Through the VDP, taxpayers can come forward with previously unreported information.

Depending on the circumstances, CRA may waive or reduce penalties and limit prosecution potential. The program requires that your disclosure be voluntary (not triggered by CRA contact), complete, and accurate.

The VDP isn't a free pass — you still owe any taxes due plus interest. But it can significantly reduce penalty exposure compared to waiting for CRA to discover the omission.

Staying compliant with foreign reporting

Foreign income reporting requirements affect many Canadians (particularly immigrants, expats, and anyone with international investments). Understanding when T1135 applies and what income requires disclosure helps you file accurately and avoid costly penalties.

The $100,000 threshold catches many taxpayers by surprise, especially those with US stocks in Canadian brokerage accounts. Tracking your cost basis and keeping records of foreign property makes annual filing straightforward.

For Canadians regularly sending money abroad or managing finances across borders, tax compliance is one piece of the international financial picture. Getting reporting right protects you from penalties and keeps your relationship with CRA trouble-free.

Frequently asked questions

Here are some commonly asked questions about foreign income reporting in Canada:

Do I need to report foreign income if I already paid taxes abroad?

Yes. Canadian residents must report worldwide income regardless of whether foreign taxes were paid. However, you can claim a foreign tax credit for taxes paid to other countries, which reduces or eliminates double taxation on the same income.

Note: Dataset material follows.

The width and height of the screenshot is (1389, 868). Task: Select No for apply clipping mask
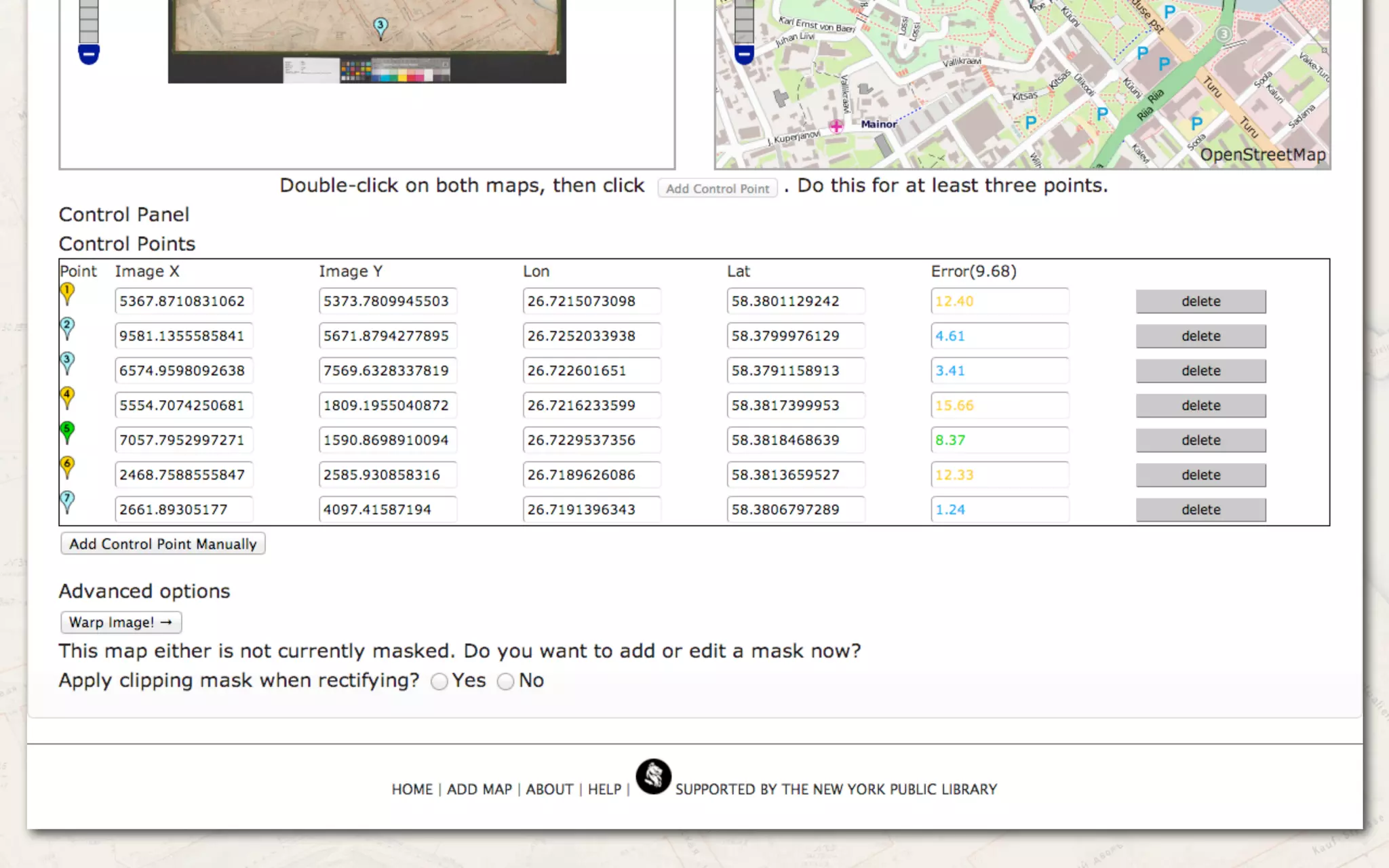pyautogui.click(x=505, y=682)
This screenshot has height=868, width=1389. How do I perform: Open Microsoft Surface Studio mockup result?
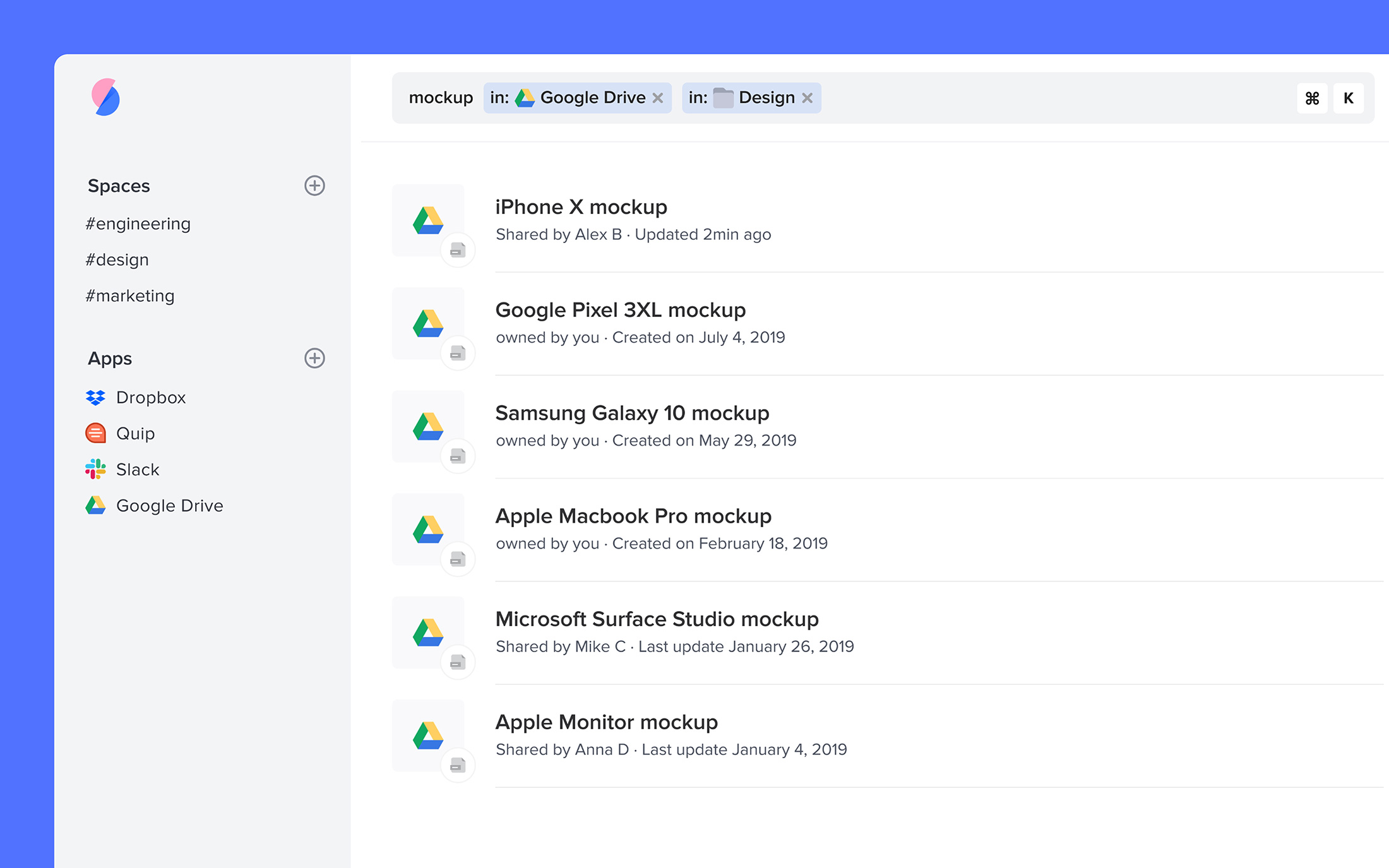pyautogui.click(x=657, y=619)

Does property in my RRSP or TFSA require T1135 reporting?

No. Foreign property held inside registered accounts (RRSP, TFSA, RESP, RRIF, RDSP, FHSA) is excluded from T1135 reporting. The $100,000 threshold applies only to property held outside registered accounts.

What exchange rate do I use for reporting?

Use the Bank of Canada exchange rate from the date income was received (or property was acquired). For regular payments throughout the year, you can use the average annual rate. Keep records of the rates applied in case CRA requests documentation.

Can I file T1135 electronically?

Yes. Individuals, corporations, partnerships, and trusts can file T1135 electronically through EFILE or NETFILE. Electronic filing provides immediate confirmation that CRA received your form.

What if I discover I should have filed T1135 in previous years?

Consider the Voluntary Disclosures Program (VDP). This program allows taxpayers to come forward with previously unreported information. Penalties may be reduced or waived, and you'll bring your account into compliance. Consult a tax professional before proceeding.